The problem: Show all lines containing "computer" from the data below.

The data:
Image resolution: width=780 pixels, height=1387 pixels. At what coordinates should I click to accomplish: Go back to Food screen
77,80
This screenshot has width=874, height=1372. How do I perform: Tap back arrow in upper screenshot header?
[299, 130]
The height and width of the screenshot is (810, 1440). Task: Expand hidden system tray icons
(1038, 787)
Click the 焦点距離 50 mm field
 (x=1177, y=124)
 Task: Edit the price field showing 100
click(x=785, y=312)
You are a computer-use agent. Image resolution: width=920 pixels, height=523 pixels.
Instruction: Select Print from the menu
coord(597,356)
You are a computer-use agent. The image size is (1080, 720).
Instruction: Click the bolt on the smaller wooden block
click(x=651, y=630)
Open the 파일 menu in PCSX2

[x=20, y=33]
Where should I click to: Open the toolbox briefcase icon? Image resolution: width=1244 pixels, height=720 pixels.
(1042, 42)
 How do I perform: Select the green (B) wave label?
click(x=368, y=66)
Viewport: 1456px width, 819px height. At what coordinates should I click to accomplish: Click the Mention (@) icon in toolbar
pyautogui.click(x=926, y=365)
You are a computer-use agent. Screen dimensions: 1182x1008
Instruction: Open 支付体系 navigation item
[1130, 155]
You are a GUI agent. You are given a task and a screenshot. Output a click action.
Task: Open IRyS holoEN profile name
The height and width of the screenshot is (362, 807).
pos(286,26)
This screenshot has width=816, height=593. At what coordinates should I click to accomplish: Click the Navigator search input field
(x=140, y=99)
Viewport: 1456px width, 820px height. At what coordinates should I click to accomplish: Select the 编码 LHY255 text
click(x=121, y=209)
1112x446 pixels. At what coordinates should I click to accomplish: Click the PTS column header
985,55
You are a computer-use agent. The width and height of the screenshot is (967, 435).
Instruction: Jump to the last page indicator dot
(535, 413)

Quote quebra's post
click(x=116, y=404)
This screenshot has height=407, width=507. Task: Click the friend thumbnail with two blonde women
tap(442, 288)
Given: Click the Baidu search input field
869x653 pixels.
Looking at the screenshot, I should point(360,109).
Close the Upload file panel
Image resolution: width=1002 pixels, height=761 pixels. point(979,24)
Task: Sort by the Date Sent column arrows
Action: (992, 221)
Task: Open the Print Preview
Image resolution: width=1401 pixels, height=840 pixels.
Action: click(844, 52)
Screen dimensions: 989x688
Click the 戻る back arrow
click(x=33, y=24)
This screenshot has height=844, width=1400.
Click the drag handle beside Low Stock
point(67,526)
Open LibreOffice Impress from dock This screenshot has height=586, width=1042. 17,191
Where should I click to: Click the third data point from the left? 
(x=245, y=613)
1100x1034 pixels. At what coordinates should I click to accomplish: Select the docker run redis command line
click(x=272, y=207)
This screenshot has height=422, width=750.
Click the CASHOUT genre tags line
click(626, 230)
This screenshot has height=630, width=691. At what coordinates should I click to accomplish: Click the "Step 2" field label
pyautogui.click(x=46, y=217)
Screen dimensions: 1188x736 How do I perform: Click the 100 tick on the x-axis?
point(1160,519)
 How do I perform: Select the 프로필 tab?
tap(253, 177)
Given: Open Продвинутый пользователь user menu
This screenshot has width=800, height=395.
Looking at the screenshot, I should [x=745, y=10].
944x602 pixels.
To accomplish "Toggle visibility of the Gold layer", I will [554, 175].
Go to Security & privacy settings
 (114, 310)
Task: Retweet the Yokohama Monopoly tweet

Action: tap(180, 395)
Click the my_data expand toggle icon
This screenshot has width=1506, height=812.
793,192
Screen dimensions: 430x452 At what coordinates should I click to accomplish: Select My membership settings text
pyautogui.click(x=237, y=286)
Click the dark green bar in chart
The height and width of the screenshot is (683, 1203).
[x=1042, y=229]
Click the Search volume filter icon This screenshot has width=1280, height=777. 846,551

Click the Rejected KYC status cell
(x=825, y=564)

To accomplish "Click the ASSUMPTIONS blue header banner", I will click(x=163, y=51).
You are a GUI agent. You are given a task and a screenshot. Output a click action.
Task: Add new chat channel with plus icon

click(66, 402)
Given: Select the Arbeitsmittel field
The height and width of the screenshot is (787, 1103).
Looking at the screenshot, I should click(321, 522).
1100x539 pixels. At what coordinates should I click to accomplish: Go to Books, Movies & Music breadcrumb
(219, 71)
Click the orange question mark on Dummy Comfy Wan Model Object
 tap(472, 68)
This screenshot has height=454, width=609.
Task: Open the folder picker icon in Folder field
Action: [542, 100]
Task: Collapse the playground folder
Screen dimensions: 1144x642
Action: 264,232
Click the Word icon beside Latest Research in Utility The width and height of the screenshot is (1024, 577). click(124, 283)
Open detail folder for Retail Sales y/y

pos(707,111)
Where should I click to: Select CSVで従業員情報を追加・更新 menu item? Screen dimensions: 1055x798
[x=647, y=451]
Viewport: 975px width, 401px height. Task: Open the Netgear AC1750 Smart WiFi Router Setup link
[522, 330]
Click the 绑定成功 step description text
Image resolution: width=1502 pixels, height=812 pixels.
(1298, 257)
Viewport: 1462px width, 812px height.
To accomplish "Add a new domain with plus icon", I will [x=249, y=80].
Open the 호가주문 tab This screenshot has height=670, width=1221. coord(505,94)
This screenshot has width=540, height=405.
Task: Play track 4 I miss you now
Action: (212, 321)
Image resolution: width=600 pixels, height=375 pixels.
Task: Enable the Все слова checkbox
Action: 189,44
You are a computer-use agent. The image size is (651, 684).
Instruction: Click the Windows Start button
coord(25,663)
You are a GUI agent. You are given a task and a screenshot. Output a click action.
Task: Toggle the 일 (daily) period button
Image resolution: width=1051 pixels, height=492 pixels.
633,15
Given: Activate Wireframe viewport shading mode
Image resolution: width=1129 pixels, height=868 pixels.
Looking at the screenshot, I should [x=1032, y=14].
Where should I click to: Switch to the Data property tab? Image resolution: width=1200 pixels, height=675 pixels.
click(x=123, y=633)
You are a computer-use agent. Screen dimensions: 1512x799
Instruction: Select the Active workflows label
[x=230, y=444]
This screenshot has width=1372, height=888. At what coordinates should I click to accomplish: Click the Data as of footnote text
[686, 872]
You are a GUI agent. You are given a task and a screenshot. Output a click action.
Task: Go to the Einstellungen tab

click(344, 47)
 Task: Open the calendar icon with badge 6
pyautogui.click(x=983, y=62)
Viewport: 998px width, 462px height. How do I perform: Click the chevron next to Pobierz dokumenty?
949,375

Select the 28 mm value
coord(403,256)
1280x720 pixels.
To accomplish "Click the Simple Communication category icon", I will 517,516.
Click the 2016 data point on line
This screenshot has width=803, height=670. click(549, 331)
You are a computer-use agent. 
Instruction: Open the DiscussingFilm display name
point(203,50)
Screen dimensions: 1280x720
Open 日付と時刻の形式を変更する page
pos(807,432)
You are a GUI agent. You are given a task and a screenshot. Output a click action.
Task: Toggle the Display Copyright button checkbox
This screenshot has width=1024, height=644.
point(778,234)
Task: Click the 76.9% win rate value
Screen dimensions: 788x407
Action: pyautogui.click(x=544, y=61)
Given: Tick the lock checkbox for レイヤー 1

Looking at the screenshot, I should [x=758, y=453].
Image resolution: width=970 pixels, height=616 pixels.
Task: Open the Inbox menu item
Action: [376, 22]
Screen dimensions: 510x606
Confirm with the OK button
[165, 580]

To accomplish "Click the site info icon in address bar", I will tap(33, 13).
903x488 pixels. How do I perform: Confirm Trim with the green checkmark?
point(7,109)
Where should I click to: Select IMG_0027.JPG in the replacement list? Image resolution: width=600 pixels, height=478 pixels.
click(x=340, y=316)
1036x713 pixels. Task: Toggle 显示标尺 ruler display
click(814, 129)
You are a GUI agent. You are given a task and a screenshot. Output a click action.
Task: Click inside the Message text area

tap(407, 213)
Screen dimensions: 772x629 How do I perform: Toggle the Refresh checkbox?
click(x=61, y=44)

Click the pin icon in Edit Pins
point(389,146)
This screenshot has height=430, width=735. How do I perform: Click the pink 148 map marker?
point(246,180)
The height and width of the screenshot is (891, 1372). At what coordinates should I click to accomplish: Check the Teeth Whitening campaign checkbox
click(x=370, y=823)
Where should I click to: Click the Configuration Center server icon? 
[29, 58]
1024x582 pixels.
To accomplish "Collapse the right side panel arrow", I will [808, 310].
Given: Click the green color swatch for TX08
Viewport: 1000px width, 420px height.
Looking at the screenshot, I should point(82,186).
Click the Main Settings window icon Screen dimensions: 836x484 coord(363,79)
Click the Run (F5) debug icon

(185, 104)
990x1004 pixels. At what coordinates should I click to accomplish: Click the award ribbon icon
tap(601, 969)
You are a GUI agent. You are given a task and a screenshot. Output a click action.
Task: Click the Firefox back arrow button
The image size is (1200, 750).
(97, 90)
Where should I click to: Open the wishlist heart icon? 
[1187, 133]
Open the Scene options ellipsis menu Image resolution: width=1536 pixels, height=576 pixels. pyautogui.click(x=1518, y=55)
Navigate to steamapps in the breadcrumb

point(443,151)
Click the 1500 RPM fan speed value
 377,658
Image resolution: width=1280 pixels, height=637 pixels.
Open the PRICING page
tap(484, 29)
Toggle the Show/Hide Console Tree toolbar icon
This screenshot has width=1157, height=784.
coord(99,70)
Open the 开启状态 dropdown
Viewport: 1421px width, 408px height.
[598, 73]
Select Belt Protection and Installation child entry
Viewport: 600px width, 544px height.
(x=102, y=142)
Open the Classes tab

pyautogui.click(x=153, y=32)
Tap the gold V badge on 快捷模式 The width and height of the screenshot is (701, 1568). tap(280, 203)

Solution to this exercise:
You are a computer-use agent. Image resolution: width=920 pixels, height=523 pixels.
You are a computer-use agent. The image size is (1080, 720).
You are a computer-use agent. Screen dimensions: 1182x1008
You are a computer-use agent. The width and height of the screenshot is (967, 435).
You are a computer-use agent. The image size is (651, 684).
You are a computer-use agent. Screen dimensions: 1512x799
You are a computer-use agent. 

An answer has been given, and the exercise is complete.